Attie Control File{alt=‘Figure showing the qtl2 control file’, width=75%}

A big advantage of this control file scheme is that it greatly simplifies the function for reading in the data. That function, read_cross2(), has a single argument: the name (with path) of the control file.

For further details, see the separate vignette on the input file format.

Challenge 1: What data does qtl2 need?

  1. Which data files are required by qtl2?
  2. Which ones are optional?
  3. How should they be formatted?
  1. marker genotypes, phenotypes, genetic map
  2. physical map
  3. csv; JSON or YAML for control file

Sample data sets


In this lesson, we will not work with data sets included in the qtl2 package, though you may want to explore them to learn more. You can find out more about the sample data files from the R/qtl2 web site. Zipped versions of these datasets are included with the qtl2geno package and can be loaded into R using the read_cross2() function. Additional sample data sets, including data on Diversity Outbred (DO) mice, are available at https://github.com/rqtl/qtl2data.

Challenge 2: Additional R/qtl2 datasets

Go to https://github.com/rqtl/qtl2data to view additional sample data.
1). Find the Recla data and locate the phenotype data file. Open the file by clicking on the file name. What is in the first column? the first row?
2). Locate the genotype data file, click on the file name, and view the raw data. What is in the first column? the first row?
3). Locate the covariates file and open it by clicking on the file name. What kind of information does this file contain?
4). Locate the control file (YAML or JSON format) and open it. What kind of information does this file contain?

1). What is in the first column of the phenotype file? Animal ID. The first row? Phenotype variable names - OF_distance_first4, OF_distance, OF_corner_pct, OF_periphery_pct, …
2). What is in the first column of the genotype file? marker ID. the first row? Animal ID - 1,4,5,6,7,8,9,10, …
3). Locate the covariates file and open it. What kind of information does this file contain? Animal ID, sex, cohort, group, subgroup, ngen, and coat color.
4). Locate the control file (YAML or JSON format) and open it. What kind of information does this file contain? Names of primary data files, genotype and allele codes, cross type, description, and other metadata.
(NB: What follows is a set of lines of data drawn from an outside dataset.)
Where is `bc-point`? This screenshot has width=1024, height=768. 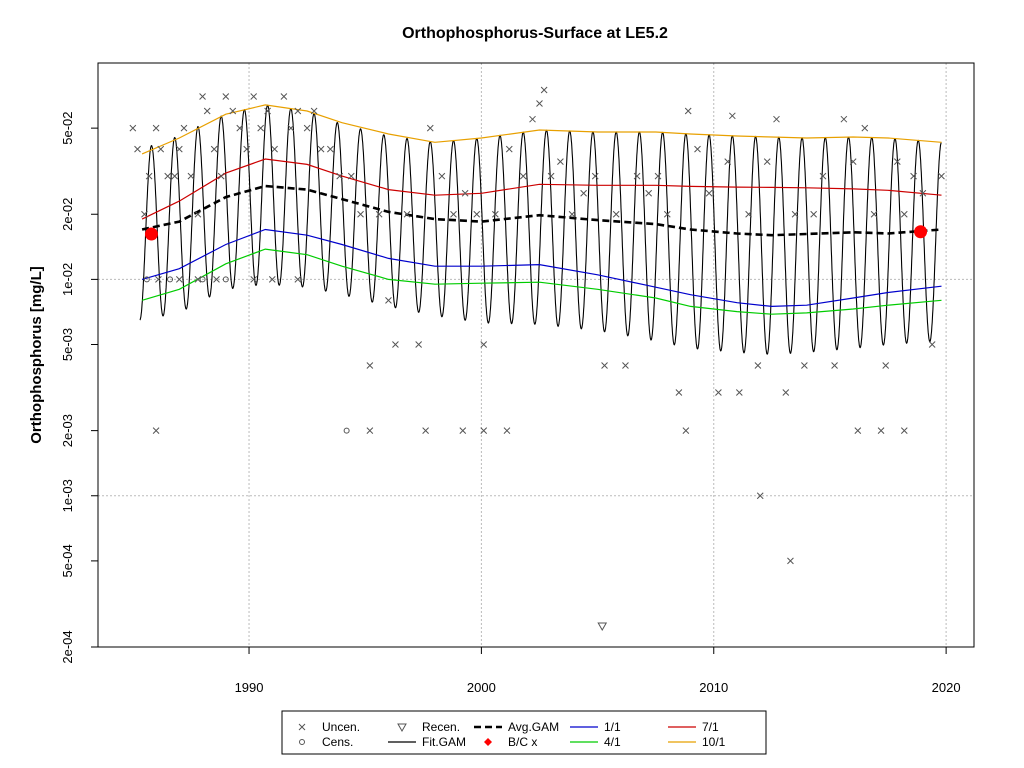
bc-point is located at coordinates (921, 232).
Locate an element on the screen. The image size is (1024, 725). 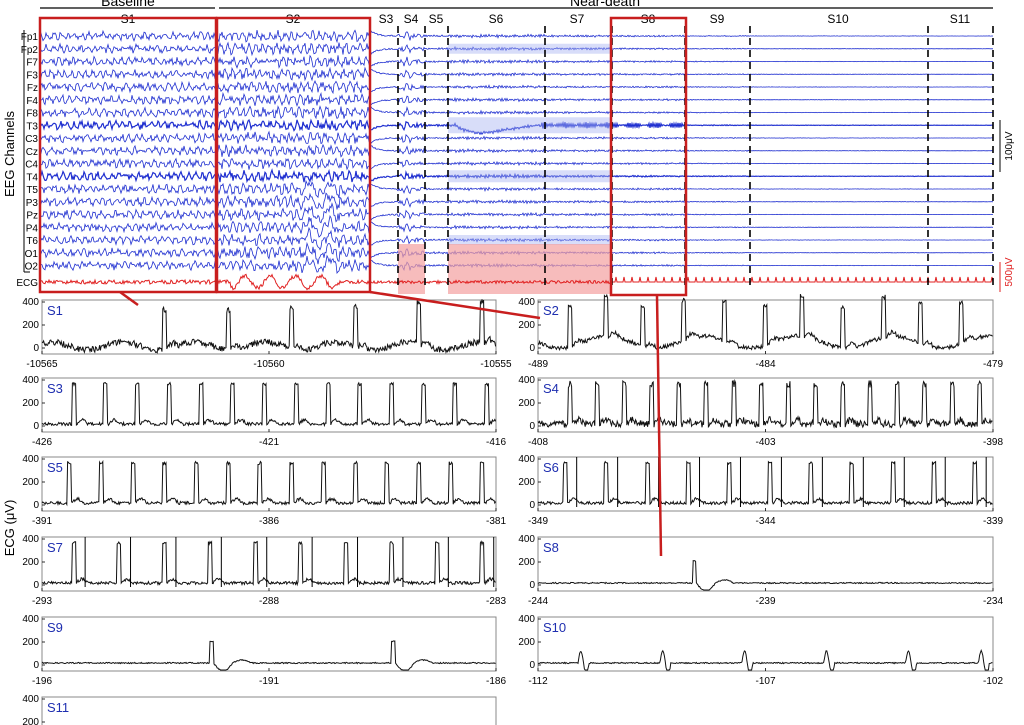
xtick-label: -426 is located at coordinates (42, 442).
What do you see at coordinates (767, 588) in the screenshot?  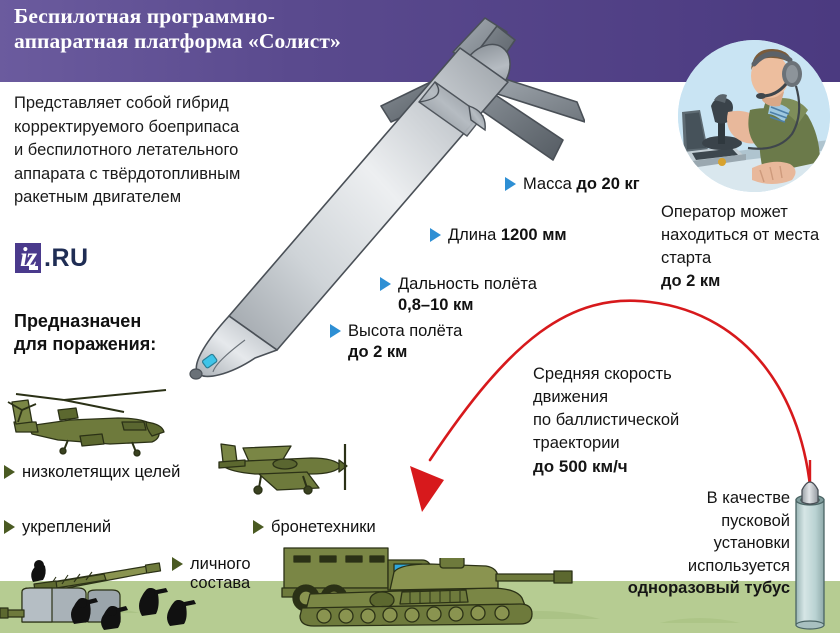 I see `launcher-value-line-2: тубус` at bounding box center [767, 588].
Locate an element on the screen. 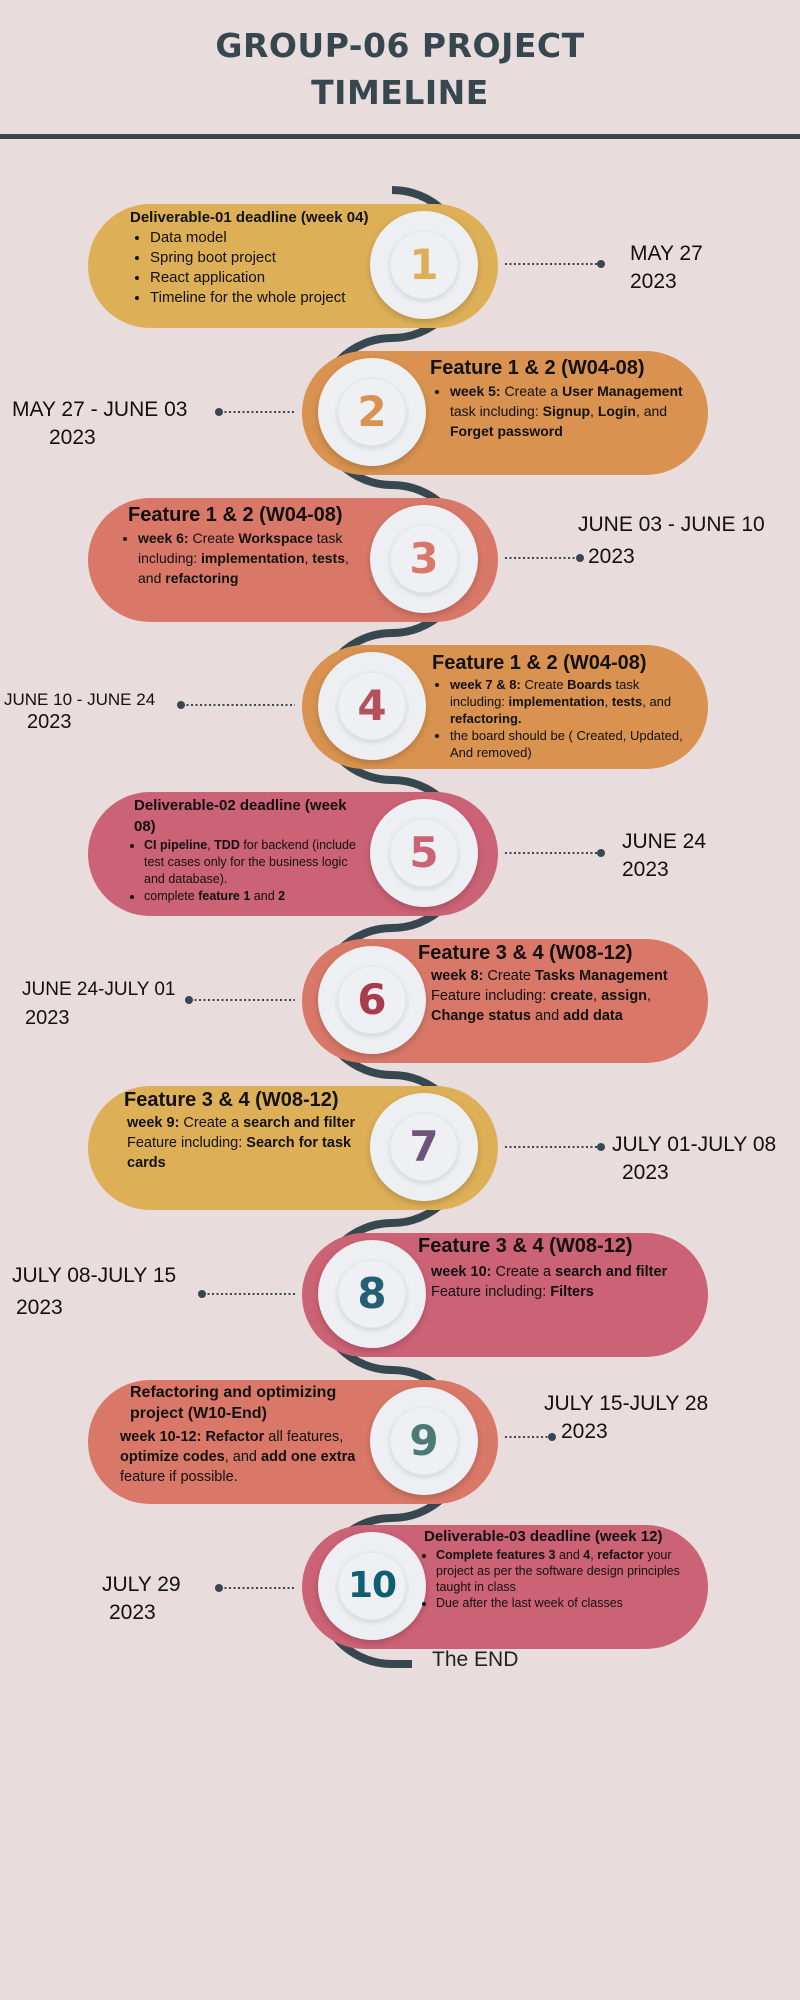 This screenshot has width=800, height=2000. step-8-circle: 8 is located at coordinates (372, 1294).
Preparing your Diversity Outbred (DO) data for qtl2


Karl Broman provides detailed instructions for preparing DO mouse data for R/qtl2.

Key Points

  • QTL mapping data consists of a set of tables of data: marker genotypes, phenotypes, marker maps, etc.
  • These different tables are in separate comma-delimited (CSV) files.
  • In each file, the first column is a set of IDs for the rows, and the first row is a set of IDs for the columns.
  • In addition to primary data, a separate file with control parameters (or metadata) in either YAML or JSON format is required.
  • Published and public data already formatted for QTL mapping are available on the web.
  • These data can be used as a model for formatting your own QTL data.